Once again Meghan flew home, only to return just a week later to attend Pippa Middleton’s wedding to financier James Matthews on May 20. So as not to overshadow the bride’s big day, Meghan stayed away from the wedding ceremony at St. Mark’s Church in the village of Englefield, Berkshire. After the service, Harry drove back to London to pick her up and then took her to the reception at the Middleton family home in the nearby village of Bucklebury.
The evidence had been piling up all year, and by now it was clear that it was only a matter of time before she was walking down the aisle herself to marry her royal prince. An informal strategy was emerging to clear the way for their own announcement. It had started with the closure Meghan’s various social media sites, including The Tig and her Instagram account, continued with the decision to involve Meghan with the Invictus Games and, of course, followed by that kiss at the polo match. These days when she arrived at Heathrow Airport, often as not Harry was waiting on the tarmac and was able to whisk her through the VIP mini terminal. So when Meghan attended a Suits convention in Austin, Texas, though she dodged questions about her future, most of her fans reluctantly concluded that this season would probably be her last. When Meghan admitted that the sex scenes she had done in the past seemed “weird now,” it appeared as if the writing was on the wall for her character, Rachel Zane.

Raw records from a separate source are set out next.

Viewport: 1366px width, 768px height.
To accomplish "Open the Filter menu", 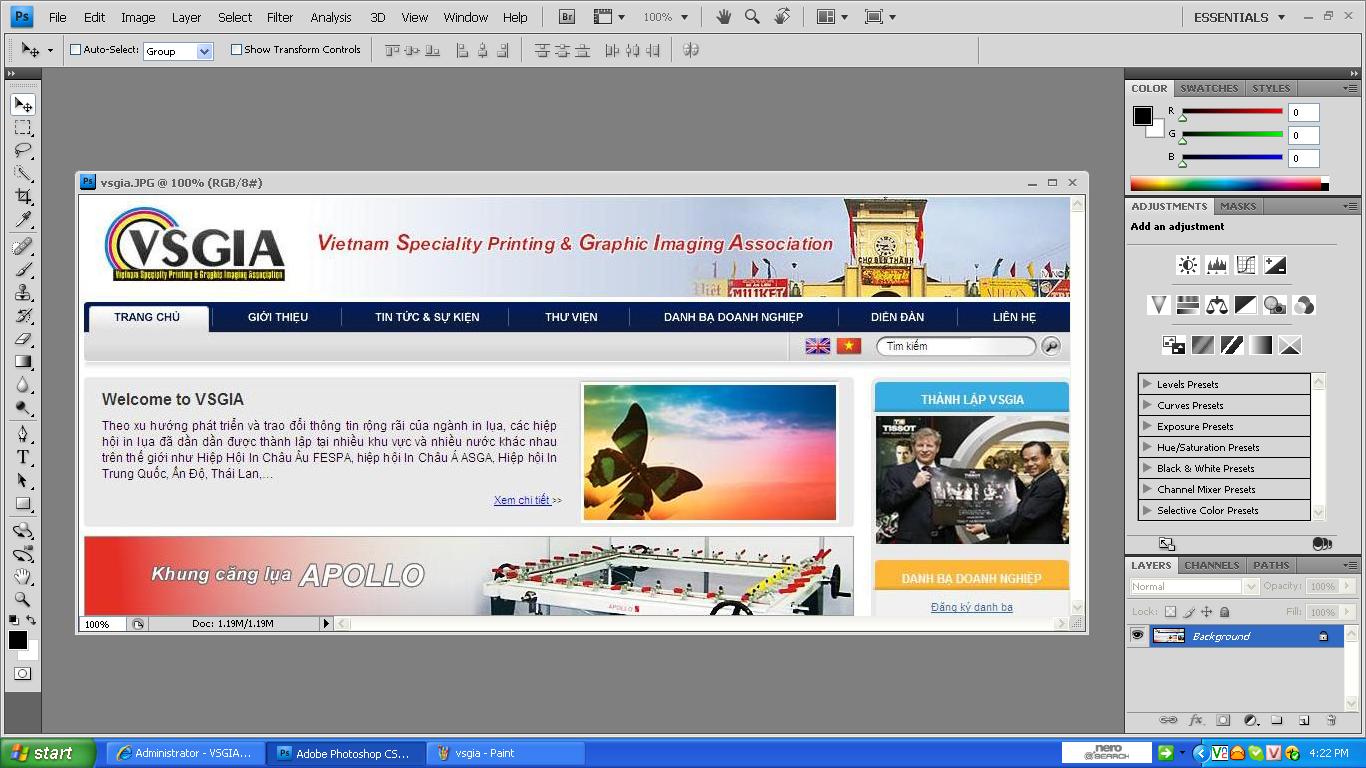I will pyautogui.click(x=280, y=17).
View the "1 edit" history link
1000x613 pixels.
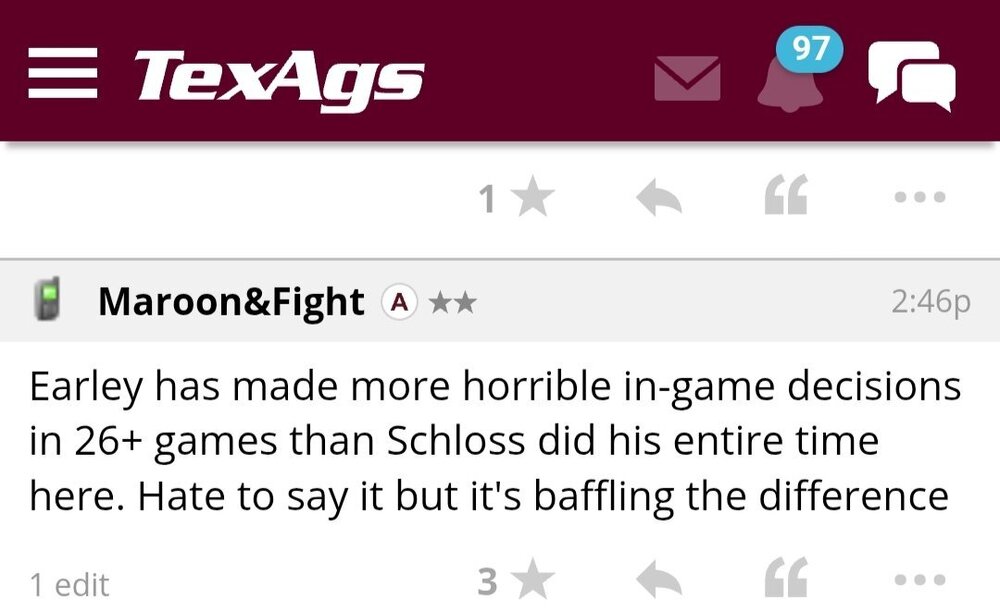(x=70, y=584)
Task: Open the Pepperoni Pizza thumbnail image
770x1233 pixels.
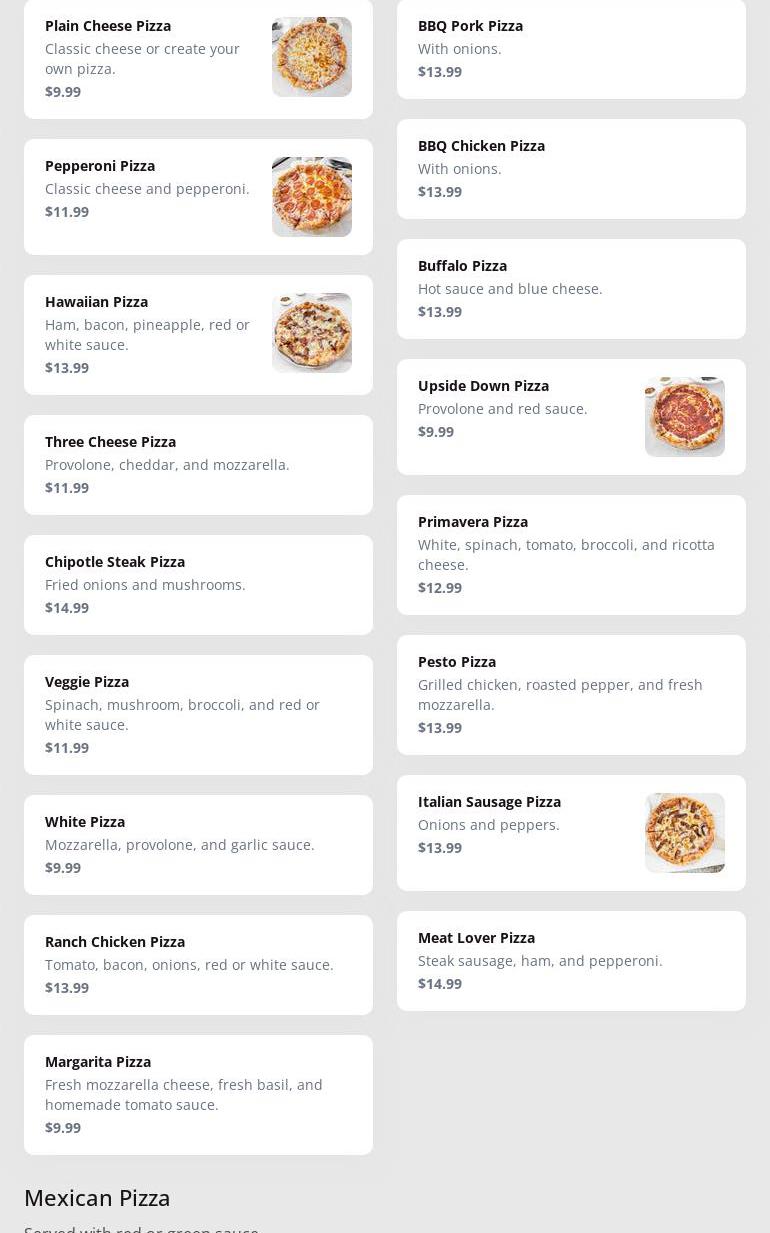Action: [x=311, y=197]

A couple of weeks later, in mid-July, Meghan opened the door of her Toronto home and greeted Sam Kashner, the best-selling biographer of Furious Love, his dissection of another power couple, actors Richard Burton and Elizabeth Taylor. From that moment he arrived at her front door, bookies no longer needed to take bets on a royal marriage. The bespectacled scribe was there on behalf of Vanity Fair magazine not only to savor the pasta she had bought specially from the fashionable Italian deli Terroni, but to imbibe her life.
It was an extraordinary development. Traditionally royal brides-to-be are Sphinxlike, blushing furiously, ducking away from photographers, smiling politely but not saying a word. It is the uniting thread that links Lady Diana Spencer, Sarah Ferguson, Sophie Rhys-Jones, and Catherine Middleton. They know the consequences. In the days when Diana’s sister Sarah was dating Prince Charles, she was cast into the outer darkness the moment she chatted to royal correspondent James Whitaker about her relationship.
For Meghan to be giving an interview before any engagement announcement was a royal first, all the more so as she would not have gone ahead without the agreement of Prince Harry; his private secretary, Edward Lane Fox; and their communications director, Jason Knauf. Nor was she making anodyne remarks about fashion and Suits with the odd aside about her royal romance. No, Meghan was telling her true story—in her own words. She was emphatic, no dithering around the issue.
“We’re a couple,” she told Kashner. “We’re in love. I’m sure that there will be a time when we will have to come forward and present ourselves and have stories to tell, but I hope what people will understand is that this is our time. This is for us. It’s part of what makes it so special, that it’s just ours. But we’re happy. Personally, I love a great love story.”